* [WRITTEN TASK] Can you rewrite the lines below with each "icon" changed to "symbol" and nothing else altered, leaving out the pictures?

++++++++++++++++++++

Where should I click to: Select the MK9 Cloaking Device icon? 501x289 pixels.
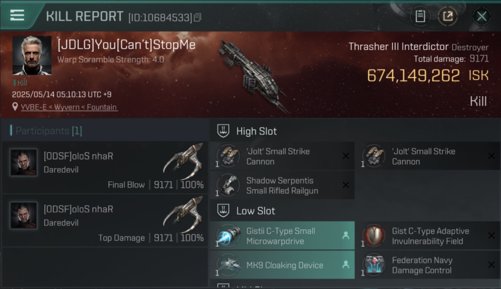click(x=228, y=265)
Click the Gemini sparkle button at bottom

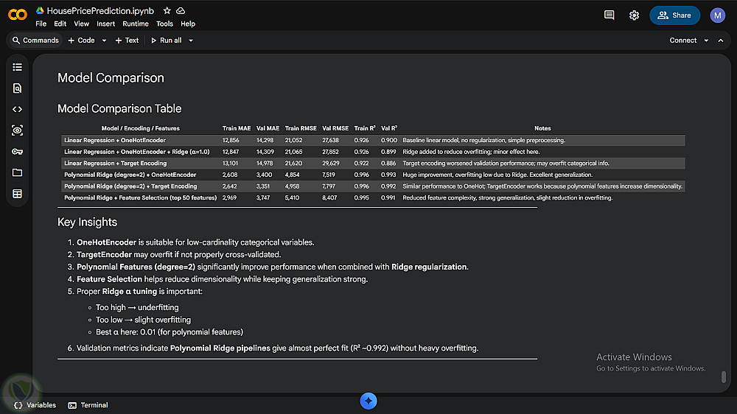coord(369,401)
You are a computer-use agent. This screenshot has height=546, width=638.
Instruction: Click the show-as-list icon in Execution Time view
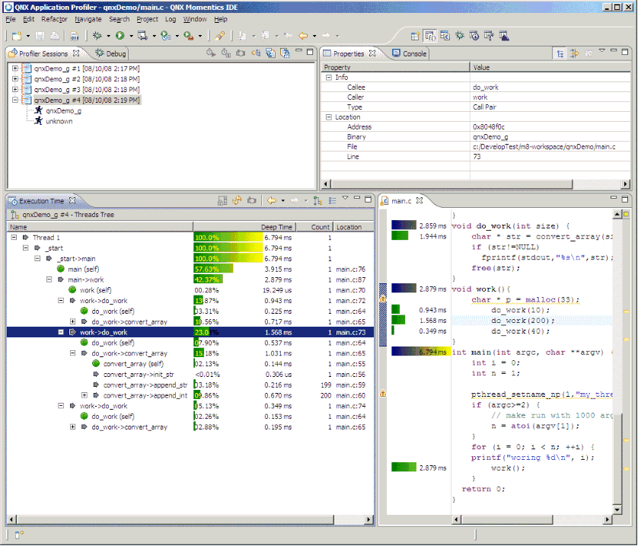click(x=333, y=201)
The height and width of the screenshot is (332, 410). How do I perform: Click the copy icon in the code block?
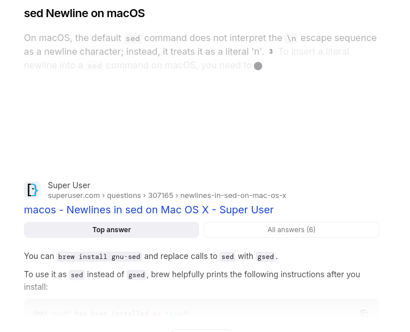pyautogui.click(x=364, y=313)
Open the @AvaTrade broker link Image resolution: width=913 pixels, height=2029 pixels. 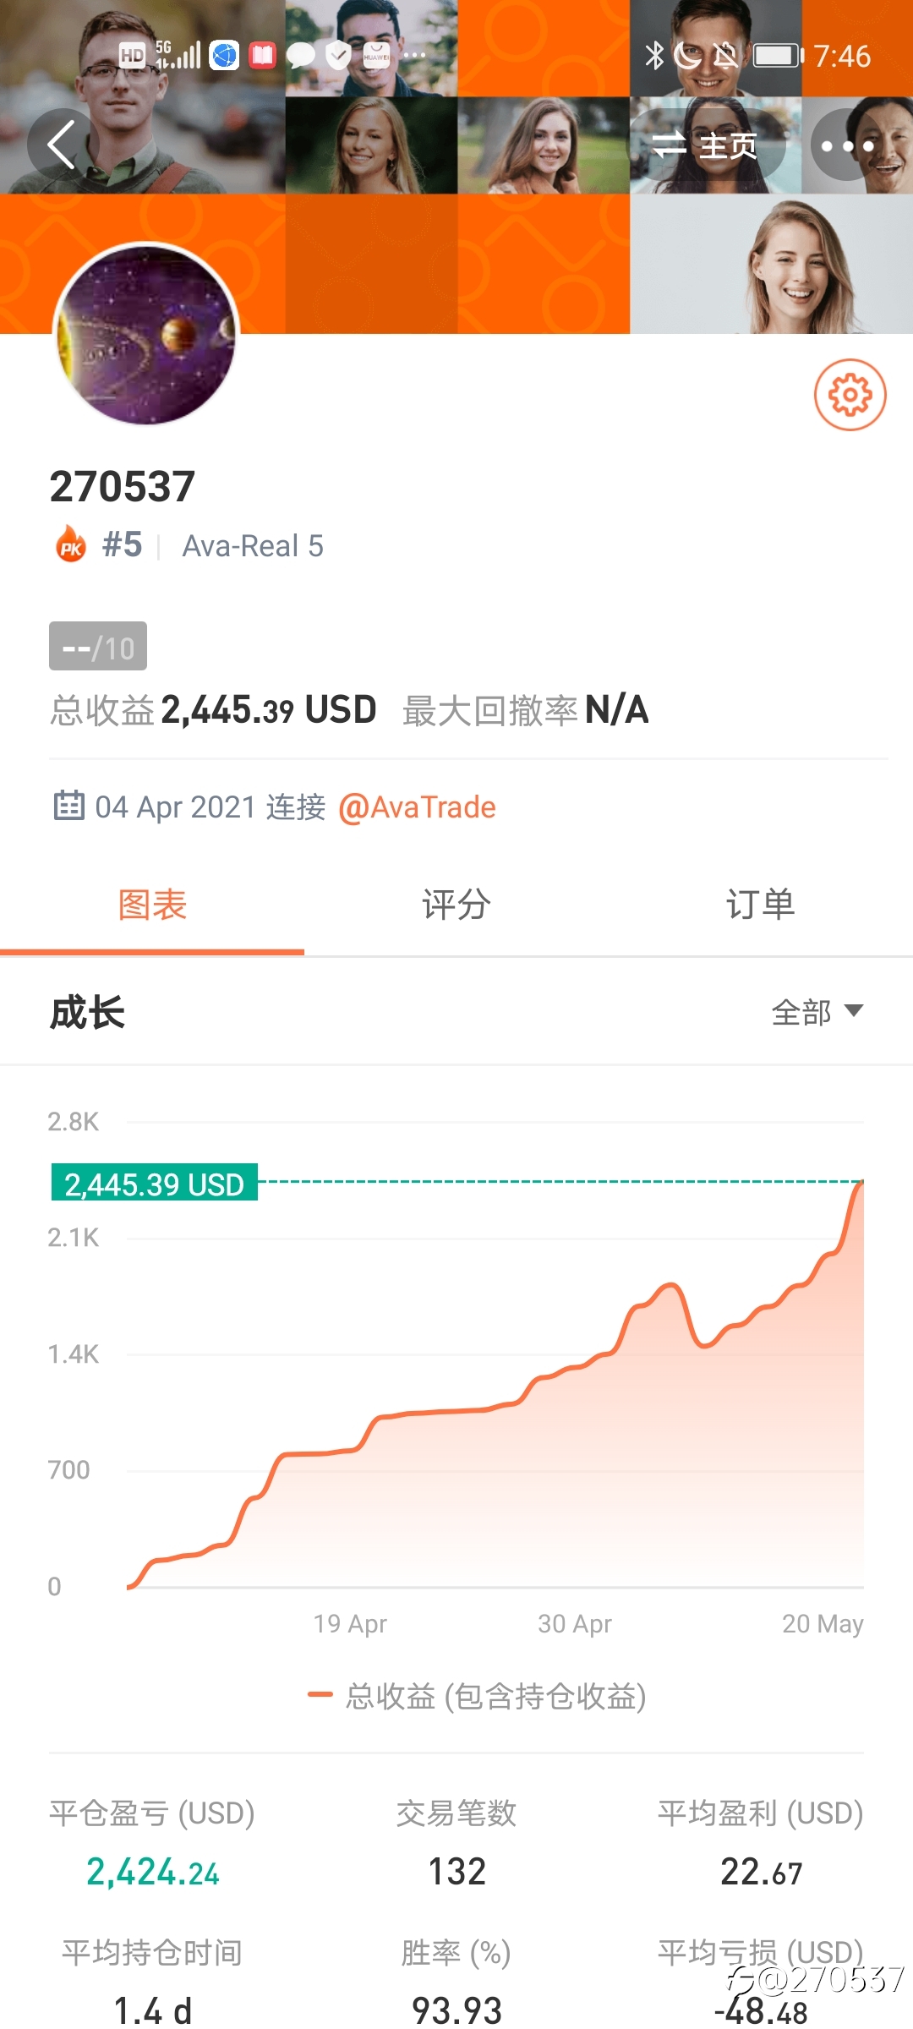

++++++++++++++++++++

* [RESULT]
Where should I click to: Select the MK9 Cloaking Device symbol? 501x289 pixels.
click(x=228, y=265)
Click the Gemini sparkle button at bottom

coord(369,401)
You are a computer-use agent. This screenshot has height=546, width=638.
Instruction: Click the show-as-list symbol in Execution Time view
click(x=333, y=201)
The height and width of the screenshot is (332, 410). How do I perform: Click the copy symbol in the code block?
pyautogui.click(x=364, y=313)
Open the @AvaTrade broker link Image resolution: width=913 pixels, height=2029 pixels. 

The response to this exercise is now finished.